Obtaining a default judgment entails two steps: "first, the party seeking a default judgment must file a motion for entry of default with the clerk of a district court by demonstrating that the opposing party has failed to answer or otherwise respond to the complaint, and, second, once the clerk has entered a default, the moving party may then seek entry of a default judgment against the defaulting party." See Teller v. Dogge, 2:12-cv-591-JCM-GWF, 2014 WL 4929413, *1 (D. Nev. September 30, 2014) (citing UMG Recordings, Inc. v. Stewart, 461 F.Supp.2d 837, 840 (S.D. Ill. 2006)). Where a party has not been properly served, there is no basis for a court to enter default judgment. Id. (citing Fairly v. Potter, 2003 WL 403361, *4 (N.D. Cal. 2003)).

The choice whether to enter a default judgment lies within the discretion of the trial court. Aldabe v. Aldabe, 616 F.3d 1089, 1092 (9th Cir. 1980). In the determination of whether to grant a default judgment, the trial court should consider the seven factors articulated in Eitel v. McCool, 782 F.2d 1470, 1471-72 (9th Cir. 1986). These factors are: (1) the possibility of prejudice to plaintiff, (2) the merits of the claims, (3) the sufficiency of the complaint, (4) the amount of money at stake, (5) the possibility of a dispute concerning material facts, (6) whether default was due to excusable neglect, and (7) the policy favoring a decision on the merits. Id. In applying these Eitel factors, "the factual allegations of the complaint, except those relating to the amount of damages, will be taken as true." Geddes v. United Fin. Group, 559 F.2d 557, 560 (9th Cir. 1977); see Fed.R.Civ.P. 8(d).

The clerk has not entered default in this case. Accordingly, plaintiff has not met the first two steps necessary for obtaining a default judgment. Accordingly, plaintiff's motion for default judgment will be denied.

F. Plaintiff's motion in limine (doc. # 11)

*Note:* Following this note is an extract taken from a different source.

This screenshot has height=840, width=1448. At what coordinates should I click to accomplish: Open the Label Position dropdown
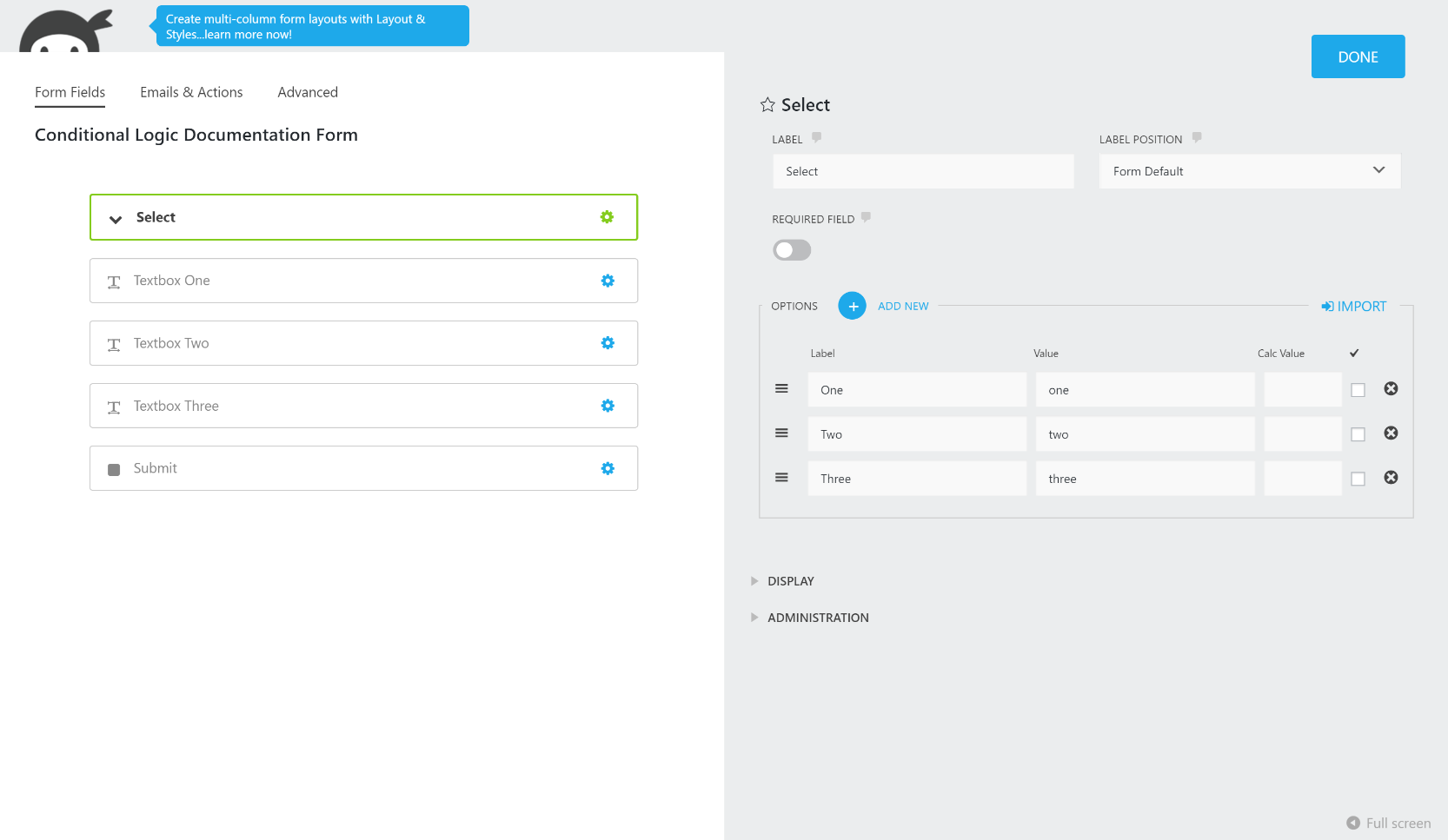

Plaintiff's motion in limine is two hand-written paragraphs. (Doc. # 11). Plaintiff moves to have certain medical documents from plaintiff's gastroenterologist entered into evidence. Plaintiff seeks to enter these medical documents into evidence to show that he is suffering from hepatitis C and is showing signs of steatosis of the liver. (Doc. # 11). Plaintiff has included the proposed exhibits in a sealed docket entry. (Doc. # 12). Plaintiff asserts that these documents should be entered into evidence as an exception to the hearsay rule as a "statement of then-existing physical condition." (Doc. # 11).

The court declines to rule on this issue in a motion in limine. The parties may address this issue at trial, should the case progress to that point.

Accordingly,

IT IS HEREBY ORDERED, ADJUDGED, AND DECREED that Magistrate Judge Ferenbach's report and recommendation (doc. # 3) be, and the same hereby are, ADOPTED. Plaintiff's motion to proceed in forma pauperis (doc. # 2) is DENIED.

IT IS FURTHER ORDERED that plaintiff must submit the filing fee to the Clerk's Office by Friday, February 13, 2015, or this matter will be DISMISSED.

IT IS FURTHER ORDERED that plaintiff's motions for preliminary injunction (doc. #5), for declaratory judgment (doc. # 6), for summary judgment (doc. # 7), for default judgment (doc. # 8), and motion in limine (doc. # 11) be, and the same hereby are, DENIED.